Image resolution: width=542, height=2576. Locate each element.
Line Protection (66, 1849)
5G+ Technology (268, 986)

____________

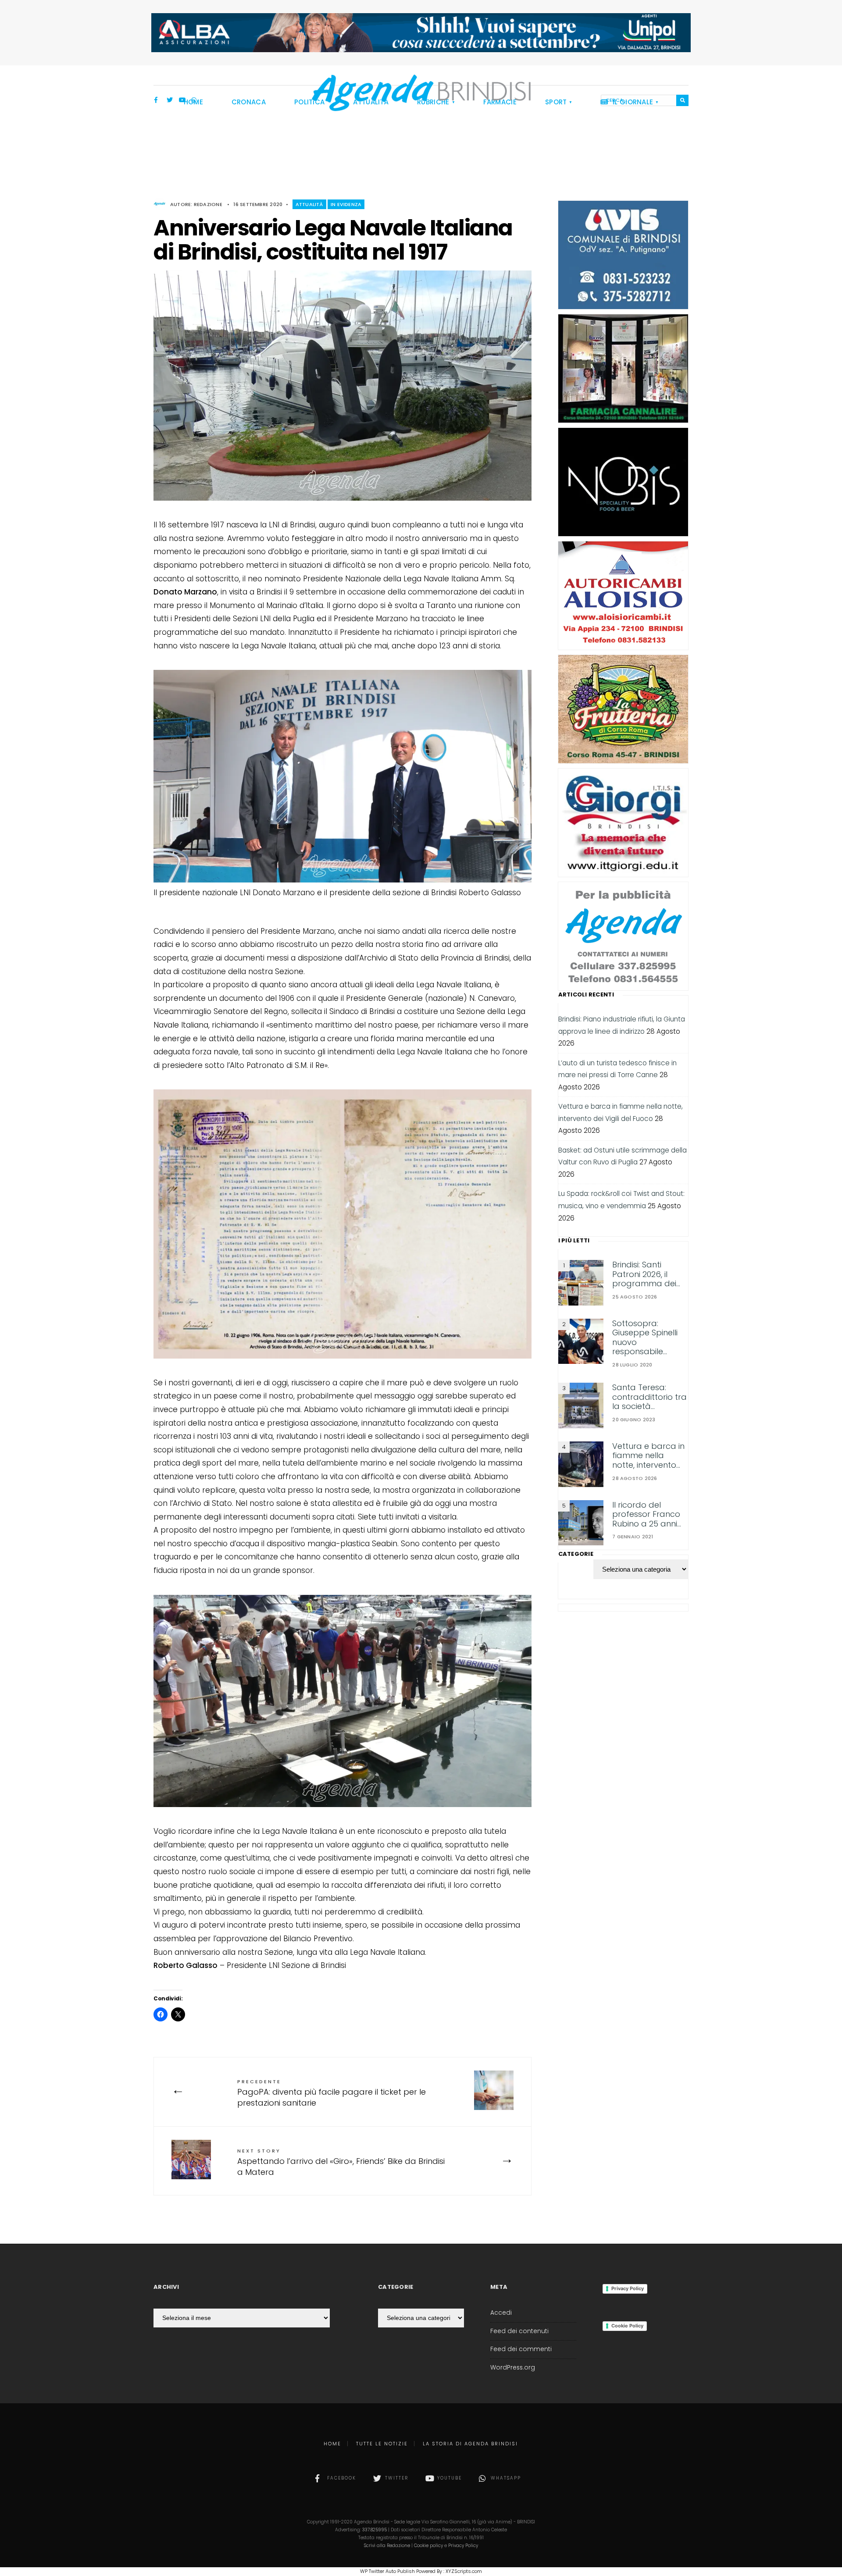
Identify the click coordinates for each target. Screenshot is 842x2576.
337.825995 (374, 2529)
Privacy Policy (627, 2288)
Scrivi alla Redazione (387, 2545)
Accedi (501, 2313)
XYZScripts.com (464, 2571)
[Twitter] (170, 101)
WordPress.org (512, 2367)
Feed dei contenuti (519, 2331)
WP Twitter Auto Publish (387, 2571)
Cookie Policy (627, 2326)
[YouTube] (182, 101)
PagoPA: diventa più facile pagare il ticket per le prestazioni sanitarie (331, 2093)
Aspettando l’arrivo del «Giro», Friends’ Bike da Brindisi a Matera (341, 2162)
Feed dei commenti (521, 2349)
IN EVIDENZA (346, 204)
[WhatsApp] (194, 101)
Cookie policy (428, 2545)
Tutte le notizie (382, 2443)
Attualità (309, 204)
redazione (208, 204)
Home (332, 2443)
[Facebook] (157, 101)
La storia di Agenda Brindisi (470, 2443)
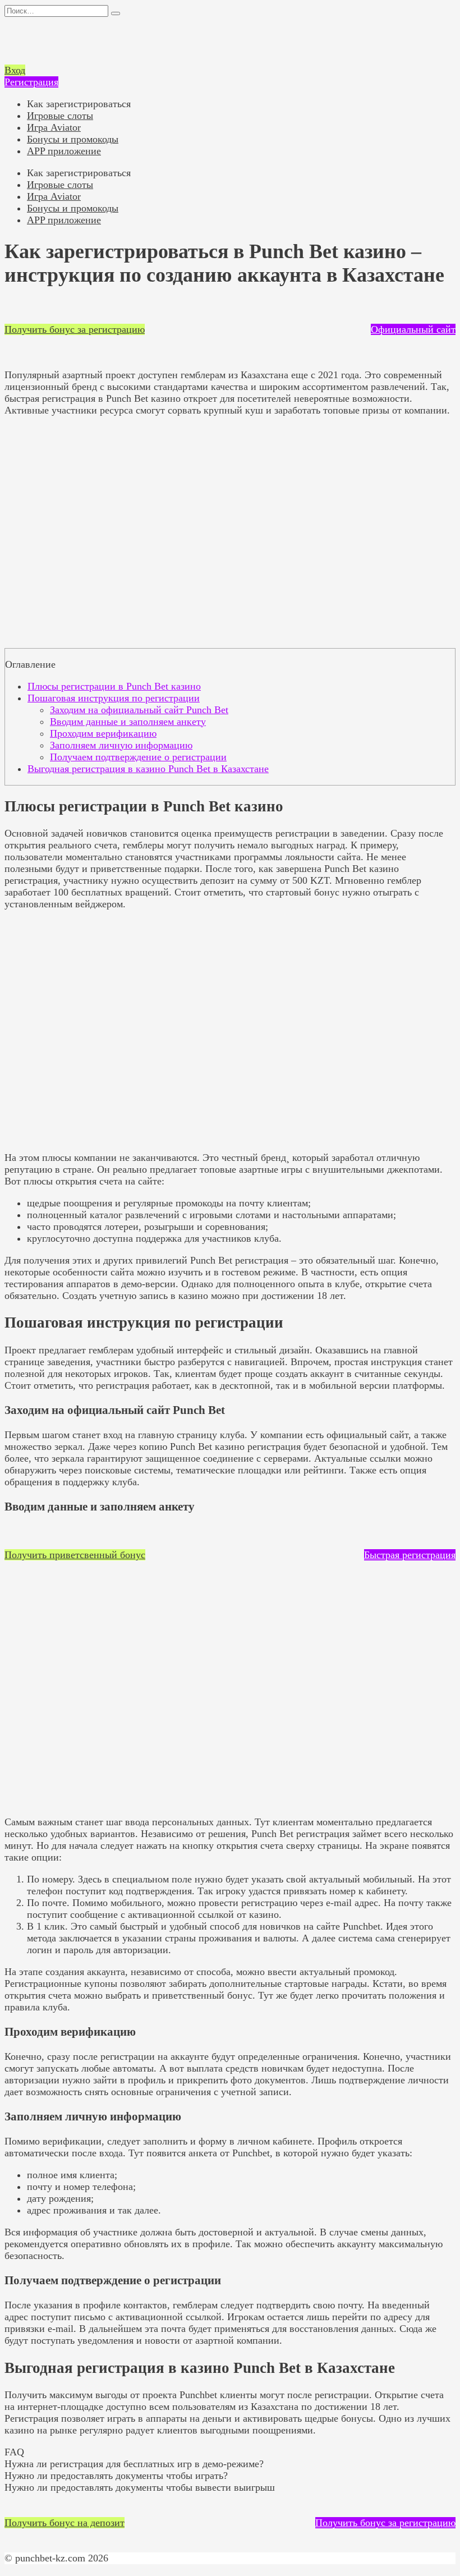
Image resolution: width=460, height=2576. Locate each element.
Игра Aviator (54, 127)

____________

WORK INSTRUCTIONS | Your answer should be the lines above from the one containing "Cookie Policy (627, 2326)" through the one containing "[WhatsApp] (194, 101)", copied exactly and with both ends kept.

SOLUTION TO THIS EXERCISE |
Cookie Policy (627, 2326)
[YouTube] (182, 101)
PagoPA: diventa più facile pagare il ticket per le prestazioni sanitarie (331, 2093)
Aspettando l’arrivo del «Giro», Friends’ Bike da Brindisi a Matera (341, 2162)
Feed dei commenti (521, 2349)
IN EVIDENZA (346, 204)
[WhatsApp] (194, 101)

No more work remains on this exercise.